### Work required:
Every line of the material that mentions the word "info" should be copied out.
'''
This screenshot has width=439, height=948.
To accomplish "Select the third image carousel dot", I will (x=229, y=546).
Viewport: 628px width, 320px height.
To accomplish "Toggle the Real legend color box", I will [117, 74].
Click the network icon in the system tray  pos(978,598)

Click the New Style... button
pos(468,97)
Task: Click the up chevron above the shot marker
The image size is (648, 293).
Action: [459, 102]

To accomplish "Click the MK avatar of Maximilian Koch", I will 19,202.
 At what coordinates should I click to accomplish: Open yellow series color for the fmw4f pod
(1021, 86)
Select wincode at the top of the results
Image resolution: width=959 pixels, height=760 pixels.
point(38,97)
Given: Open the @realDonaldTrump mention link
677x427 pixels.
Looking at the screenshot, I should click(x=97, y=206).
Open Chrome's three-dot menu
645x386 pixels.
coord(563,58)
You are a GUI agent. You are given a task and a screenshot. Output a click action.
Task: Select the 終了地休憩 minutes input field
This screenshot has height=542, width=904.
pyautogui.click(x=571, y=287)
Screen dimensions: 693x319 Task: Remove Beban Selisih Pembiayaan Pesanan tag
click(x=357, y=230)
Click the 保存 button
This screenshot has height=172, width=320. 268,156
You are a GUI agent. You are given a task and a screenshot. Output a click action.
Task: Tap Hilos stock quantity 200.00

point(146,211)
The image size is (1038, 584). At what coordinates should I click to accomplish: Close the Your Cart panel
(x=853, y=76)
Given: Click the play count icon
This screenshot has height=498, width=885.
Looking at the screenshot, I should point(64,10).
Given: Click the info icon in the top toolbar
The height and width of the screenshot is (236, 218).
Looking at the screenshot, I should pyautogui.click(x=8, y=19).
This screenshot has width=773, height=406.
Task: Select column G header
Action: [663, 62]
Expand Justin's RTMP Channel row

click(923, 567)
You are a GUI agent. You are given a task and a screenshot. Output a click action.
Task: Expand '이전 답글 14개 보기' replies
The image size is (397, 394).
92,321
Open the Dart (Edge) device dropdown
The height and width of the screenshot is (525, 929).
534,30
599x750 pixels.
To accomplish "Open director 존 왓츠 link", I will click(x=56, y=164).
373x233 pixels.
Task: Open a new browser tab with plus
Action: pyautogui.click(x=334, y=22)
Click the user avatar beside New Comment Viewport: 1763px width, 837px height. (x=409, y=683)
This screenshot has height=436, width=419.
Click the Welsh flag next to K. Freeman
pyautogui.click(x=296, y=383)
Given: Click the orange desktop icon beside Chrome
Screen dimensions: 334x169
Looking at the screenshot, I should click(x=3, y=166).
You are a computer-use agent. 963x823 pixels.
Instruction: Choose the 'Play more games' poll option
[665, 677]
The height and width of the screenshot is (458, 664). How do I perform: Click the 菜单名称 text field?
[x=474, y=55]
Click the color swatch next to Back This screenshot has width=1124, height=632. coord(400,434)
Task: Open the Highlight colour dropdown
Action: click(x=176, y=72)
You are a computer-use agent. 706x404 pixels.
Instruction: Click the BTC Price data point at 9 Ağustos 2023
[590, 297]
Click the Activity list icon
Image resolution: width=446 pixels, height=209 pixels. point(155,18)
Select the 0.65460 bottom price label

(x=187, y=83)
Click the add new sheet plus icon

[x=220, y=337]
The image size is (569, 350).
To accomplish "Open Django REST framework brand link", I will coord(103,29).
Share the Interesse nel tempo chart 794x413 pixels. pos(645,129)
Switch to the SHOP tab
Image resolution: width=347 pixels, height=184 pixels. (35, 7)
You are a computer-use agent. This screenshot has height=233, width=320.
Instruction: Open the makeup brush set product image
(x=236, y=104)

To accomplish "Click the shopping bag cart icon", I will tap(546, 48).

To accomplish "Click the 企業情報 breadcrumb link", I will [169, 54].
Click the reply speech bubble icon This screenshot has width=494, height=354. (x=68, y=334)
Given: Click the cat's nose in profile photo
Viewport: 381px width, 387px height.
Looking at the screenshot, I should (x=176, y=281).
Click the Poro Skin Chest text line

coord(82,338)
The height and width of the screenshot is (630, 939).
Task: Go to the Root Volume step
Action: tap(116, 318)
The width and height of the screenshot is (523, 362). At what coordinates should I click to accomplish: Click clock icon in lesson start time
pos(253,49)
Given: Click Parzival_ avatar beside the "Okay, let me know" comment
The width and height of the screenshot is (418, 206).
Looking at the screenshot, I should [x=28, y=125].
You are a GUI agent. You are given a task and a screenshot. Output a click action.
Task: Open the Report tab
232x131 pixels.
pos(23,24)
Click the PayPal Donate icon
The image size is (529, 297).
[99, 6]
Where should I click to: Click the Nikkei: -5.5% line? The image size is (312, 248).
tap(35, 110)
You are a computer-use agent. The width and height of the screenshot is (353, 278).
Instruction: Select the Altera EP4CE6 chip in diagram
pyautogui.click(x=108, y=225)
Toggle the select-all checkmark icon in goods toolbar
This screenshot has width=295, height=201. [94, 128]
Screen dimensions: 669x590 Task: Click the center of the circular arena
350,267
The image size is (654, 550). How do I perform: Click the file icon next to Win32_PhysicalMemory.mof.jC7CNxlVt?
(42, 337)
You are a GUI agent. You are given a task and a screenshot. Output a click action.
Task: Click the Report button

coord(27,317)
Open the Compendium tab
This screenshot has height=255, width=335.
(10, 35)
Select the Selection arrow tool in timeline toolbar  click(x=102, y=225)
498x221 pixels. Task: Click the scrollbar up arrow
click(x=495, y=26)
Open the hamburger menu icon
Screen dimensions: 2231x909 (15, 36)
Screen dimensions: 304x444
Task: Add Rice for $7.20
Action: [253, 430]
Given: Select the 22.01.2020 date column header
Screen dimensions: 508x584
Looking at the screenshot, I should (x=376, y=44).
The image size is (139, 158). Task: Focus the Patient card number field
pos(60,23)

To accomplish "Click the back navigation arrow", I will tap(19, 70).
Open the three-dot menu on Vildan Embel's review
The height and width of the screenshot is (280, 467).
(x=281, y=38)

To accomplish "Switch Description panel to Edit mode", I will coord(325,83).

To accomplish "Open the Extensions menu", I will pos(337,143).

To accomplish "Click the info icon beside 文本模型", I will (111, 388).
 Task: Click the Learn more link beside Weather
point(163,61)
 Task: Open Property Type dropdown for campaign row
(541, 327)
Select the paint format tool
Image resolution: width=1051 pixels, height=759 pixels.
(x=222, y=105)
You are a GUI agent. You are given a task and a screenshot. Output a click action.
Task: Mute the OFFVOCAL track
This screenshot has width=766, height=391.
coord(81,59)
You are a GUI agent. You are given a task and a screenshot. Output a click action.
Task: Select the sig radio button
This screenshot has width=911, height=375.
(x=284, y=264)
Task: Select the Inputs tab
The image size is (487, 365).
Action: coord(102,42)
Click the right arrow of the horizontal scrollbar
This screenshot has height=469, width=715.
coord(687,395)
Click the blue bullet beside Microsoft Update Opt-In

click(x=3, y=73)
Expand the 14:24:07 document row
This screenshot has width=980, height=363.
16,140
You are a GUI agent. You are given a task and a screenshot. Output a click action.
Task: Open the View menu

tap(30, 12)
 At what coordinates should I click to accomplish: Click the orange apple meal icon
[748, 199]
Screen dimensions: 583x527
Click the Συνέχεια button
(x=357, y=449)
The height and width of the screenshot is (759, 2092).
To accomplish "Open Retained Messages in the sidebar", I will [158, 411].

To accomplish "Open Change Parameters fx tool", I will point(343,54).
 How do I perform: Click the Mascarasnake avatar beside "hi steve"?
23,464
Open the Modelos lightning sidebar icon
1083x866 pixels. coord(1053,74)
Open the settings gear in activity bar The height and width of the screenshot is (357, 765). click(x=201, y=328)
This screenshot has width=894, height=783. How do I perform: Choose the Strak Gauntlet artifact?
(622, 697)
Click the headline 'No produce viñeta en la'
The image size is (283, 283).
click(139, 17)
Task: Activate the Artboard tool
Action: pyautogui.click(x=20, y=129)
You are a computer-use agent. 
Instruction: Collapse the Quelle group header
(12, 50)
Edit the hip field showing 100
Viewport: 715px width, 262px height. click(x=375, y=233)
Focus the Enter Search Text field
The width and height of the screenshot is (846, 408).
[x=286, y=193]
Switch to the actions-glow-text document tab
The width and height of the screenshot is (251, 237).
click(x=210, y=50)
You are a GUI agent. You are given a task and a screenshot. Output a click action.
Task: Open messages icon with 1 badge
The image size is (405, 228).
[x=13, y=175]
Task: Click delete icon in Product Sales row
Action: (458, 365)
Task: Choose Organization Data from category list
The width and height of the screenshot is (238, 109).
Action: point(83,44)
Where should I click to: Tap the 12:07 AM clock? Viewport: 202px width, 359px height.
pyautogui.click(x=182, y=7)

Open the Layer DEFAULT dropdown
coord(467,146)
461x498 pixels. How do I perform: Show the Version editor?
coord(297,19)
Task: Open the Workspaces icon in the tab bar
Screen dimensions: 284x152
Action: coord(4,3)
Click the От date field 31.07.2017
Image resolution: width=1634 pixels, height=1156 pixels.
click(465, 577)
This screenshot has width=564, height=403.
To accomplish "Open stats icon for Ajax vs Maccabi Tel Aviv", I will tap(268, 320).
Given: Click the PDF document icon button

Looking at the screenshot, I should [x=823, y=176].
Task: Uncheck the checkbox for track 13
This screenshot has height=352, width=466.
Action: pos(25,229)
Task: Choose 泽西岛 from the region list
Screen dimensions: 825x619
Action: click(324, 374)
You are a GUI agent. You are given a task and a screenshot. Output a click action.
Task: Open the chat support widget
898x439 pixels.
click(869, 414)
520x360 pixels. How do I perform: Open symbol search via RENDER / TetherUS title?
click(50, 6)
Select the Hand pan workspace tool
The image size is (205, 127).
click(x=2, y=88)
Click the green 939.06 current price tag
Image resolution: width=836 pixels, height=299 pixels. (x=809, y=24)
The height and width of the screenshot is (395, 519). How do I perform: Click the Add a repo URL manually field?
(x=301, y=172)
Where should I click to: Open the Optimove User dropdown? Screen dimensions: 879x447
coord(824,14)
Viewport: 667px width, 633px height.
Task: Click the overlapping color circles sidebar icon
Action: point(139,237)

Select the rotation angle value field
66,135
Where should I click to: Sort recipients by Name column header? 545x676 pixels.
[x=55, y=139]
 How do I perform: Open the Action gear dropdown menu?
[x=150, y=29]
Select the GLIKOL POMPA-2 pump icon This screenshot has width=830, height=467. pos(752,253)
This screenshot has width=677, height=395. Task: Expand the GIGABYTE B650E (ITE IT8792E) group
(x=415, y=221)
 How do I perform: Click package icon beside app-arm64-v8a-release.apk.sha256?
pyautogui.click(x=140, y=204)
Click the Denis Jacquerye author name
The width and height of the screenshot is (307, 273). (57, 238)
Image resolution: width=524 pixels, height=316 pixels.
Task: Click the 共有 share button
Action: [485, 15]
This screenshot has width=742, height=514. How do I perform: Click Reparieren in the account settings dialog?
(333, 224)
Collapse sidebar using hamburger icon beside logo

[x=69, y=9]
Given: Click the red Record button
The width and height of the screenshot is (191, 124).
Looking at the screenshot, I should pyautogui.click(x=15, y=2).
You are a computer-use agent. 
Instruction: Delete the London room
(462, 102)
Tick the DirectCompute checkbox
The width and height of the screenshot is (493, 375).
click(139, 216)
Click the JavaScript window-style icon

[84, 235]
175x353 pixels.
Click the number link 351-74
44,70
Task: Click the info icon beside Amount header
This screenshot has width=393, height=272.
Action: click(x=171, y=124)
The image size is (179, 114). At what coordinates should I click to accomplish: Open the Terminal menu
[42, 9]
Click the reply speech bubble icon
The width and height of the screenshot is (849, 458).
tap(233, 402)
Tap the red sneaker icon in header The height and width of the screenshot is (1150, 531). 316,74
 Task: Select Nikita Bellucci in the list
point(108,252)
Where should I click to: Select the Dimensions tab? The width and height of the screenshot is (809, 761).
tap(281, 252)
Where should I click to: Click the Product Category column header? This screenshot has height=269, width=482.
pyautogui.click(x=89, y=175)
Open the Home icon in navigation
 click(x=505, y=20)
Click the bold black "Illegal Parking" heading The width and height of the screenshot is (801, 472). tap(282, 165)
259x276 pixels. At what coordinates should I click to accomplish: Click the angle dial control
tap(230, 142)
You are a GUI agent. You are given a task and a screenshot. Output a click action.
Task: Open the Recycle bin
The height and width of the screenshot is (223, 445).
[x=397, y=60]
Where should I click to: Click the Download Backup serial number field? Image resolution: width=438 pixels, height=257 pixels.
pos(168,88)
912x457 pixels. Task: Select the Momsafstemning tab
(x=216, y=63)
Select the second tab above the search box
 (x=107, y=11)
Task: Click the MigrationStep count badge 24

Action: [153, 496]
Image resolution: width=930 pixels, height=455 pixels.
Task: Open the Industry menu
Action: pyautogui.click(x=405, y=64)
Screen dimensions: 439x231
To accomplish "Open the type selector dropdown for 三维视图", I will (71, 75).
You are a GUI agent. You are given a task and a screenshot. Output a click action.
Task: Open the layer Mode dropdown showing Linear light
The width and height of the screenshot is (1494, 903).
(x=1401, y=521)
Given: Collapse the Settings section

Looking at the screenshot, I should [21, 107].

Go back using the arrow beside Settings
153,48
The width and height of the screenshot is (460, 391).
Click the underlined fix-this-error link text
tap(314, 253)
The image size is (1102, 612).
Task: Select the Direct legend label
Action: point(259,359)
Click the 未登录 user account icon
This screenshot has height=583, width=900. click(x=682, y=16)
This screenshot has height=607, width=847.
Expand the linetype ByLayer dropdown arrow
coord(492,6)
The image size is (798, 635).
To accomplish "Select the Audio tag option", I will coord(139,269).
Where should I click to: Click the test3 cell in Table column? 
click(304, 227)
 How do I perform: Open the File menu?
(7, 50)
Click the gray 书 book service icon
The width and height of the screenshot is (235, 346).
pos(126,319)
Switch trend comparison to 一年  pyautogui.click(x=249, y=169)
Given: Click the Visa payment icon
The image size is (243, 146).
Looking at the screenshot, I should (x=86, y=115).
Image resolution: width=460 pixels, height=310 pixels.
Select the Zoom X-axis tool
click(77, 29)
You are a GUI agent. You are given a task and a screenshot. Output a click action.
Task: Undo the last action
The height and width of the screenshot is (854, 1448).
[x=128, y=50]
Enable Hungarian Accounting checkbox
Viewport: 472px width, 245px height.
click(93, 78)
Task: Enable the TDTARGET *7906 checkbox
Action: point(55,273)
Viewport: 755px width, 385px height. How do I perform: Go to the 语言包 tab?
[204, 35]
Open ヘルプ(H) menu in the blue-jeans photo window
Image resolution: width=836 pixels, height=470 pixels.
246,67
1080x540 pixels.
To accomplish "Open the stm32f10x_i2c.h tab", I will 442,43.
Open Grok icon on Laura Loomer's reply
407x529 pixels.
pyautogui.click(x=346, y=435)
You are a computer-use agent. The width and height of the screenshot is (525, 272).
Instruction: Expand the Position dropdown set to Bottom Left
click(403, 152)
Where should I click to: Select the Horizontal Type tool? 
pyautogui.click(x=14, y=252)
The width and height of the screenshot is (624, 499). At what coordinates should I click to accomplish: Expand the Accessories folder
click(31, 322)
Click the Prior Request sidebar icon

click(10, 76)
'''
### Exercise output:
Given: Click the info icon in the top toolbar
To accomplish "Click the info icon beside 文本模型", I will (111, 388).
Task: Click the info icon beside Amount header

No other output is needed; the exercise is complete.